LA PAZ
Todos los colombianos somos iguales. La muerte de cualquiera de ellos es lamentable. El problema es que existe odio de lado y lado, y este conduce a la violencia, y esta a más violencia. Le expliqué el asunto a mi amigo Sinforoso, un hombre tranquilo y equilibrado y él me sorprendió mucho. Yo no creía lo que oía. Pero pienso que a la larga sería bueno que hubiera más Sinforosos que pensaran como él.
Sinforoso me dijo que él iba a hacer la paz. ¡Que era facilísimo! Me explicó que era llevar el terrorismo a la Plaza de Bolívar, protegido por las fuerzas armadas, ¡y ya!

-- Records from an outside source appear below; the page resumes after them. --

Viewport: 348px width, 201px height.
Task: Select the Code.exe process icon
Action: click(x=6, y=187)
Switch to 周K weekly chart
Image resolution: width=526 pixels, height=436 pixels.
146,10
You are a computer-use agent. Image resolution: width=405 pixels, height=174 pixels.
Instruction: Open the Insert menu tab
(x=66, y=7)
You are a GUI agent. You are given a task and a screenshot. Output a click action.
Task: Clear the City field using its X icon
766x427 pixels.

El terrorismo se daría cuenta entonces de cómo la paz empieza por el Estado de Derecho, que desde hace 50 años, anda torcido. Mira, ¡me dijo admirado!, es enderezarlo para que este recto, de tal modo que no se tuerza como pasó con la “silla vacía”, en El Caguán. Yo no sé, afirmaba con severidad, por qué no entendemos las cosas si todo es fácil y bello, cuando se quiere. ¿Te imaginas? Entrarían marchando los terroristas, marcando el paso como lo hace la guardia presidencial con el himno nacional. Les daríamos permiso que le pusieran a la estatua de Bolívar, un letrero que dijera: Soy comunista bolivariano, en letras pequeñas; en letras más grandes: ¡Abajo el Imperio! Y al final un letrero de agradecimiento al pueblo colombiano. Al más pobre y sufrido, claro. (El que vive mal acompañado por los terroristas).

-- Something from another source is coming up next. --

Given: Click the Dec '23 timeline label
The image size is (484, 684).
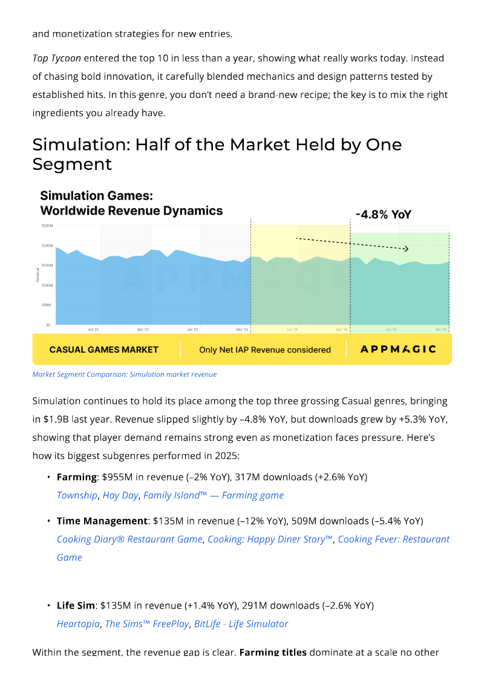Looking at the screenshot, I should click(x=242, y=330).
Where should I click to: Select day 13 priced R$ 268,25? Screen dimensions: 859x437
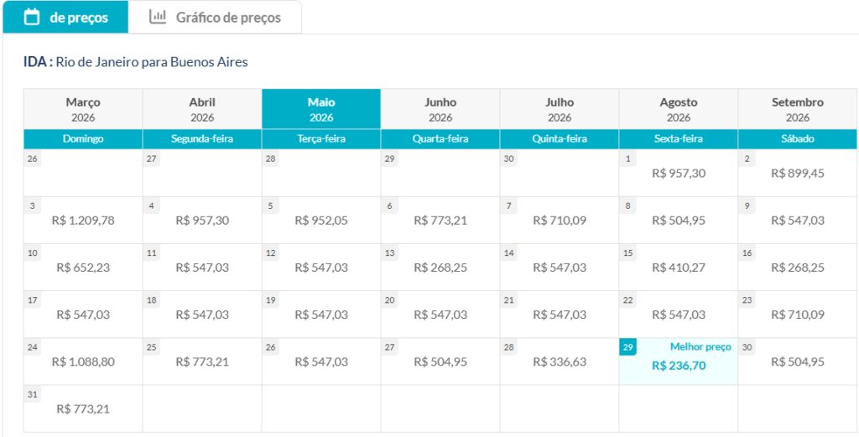[440, 268]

Naturalmente es obvio que la policía encontraría minas quiebra patas alrededor del monumento de Teneranni, y un barril lleno de dinamita frente al Congreso. Afortunadamente todo fue controlado por la fuerza pública que ya sabe de antemano como son las cosas con ellos. Y esto haría que los terroristas pudieran marchar al son del Himno Nacional sin problema. Ellos reconocen que tienen malas mañas, y que esas no se quitan fácil. Hay que cambiar el ritmo, por uno que sea parecido al de la cucaracha, solo que esta ya sabe que le falta una pata para andar. ¡Semejante detalle tan baladí!

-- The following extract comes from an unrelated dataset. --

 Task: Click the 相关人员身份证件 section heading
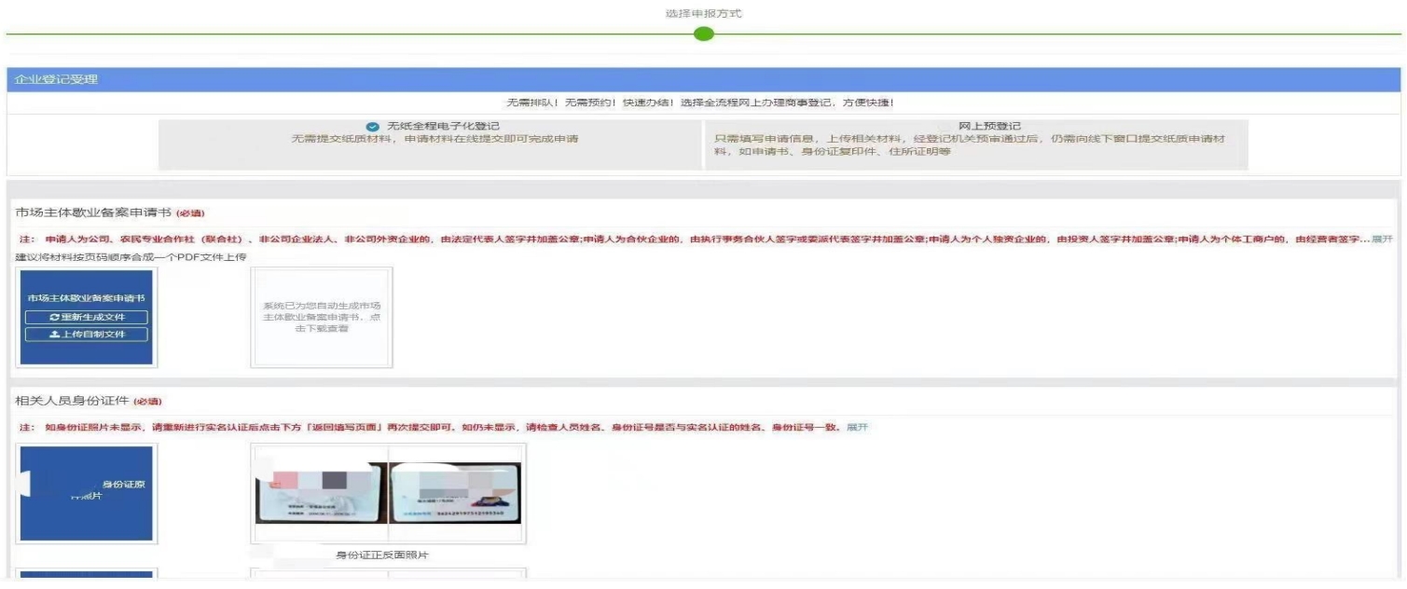[x=73, y=401]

Sinforoso se despelucó entonces. Me tocó llamarlo al orden, pero él insistía en que no resistía que el ser humano, sea del Imperio o no, debe ser capaz de pensar que lo sencillo acompaña a la verdad, que todos somos iguales, que andamos de paso por aquí y que lo mejor para vivir felices, el poco tiempo que nos queda, es la paz. ¿Te parece pescado?, me dijo Sinforoso ya más calmado. Le respondí que estaba de acuerdo totalmente con él. Lo malo, terminó diciendo, es que no tengo a la señora del turbante para que me ayude… y se desplomó de una. Me agaché a socorrerlo, pero parecía muerto. No había nada que hacer. ¡Eso es lo que le pasa a la paz! Y, realmente, no sé por qué. ¡No! Realmente, si sé: ¡parece que estamos todos como Sinforoso!
En seguida que se despertó, regresamos a la tranquilidad. Y yo le advertí que debíamos legalizar la droga para lograr la paz. Y él soltó el llanto. Lloraba como Misia Escopeta cuando le dan calabazas… Le parecía que ese detalle acabaría con el negocio de los dólares. ¡Estamos en la olla! Me dijo, lleno de amargura, con un adiós de cementerio, y alzó los hombros, y cayó nuevamente de bruces. Lo enterraron al otro día. Pobre Sinforoso, sus ilusiones perdidas lo mataron.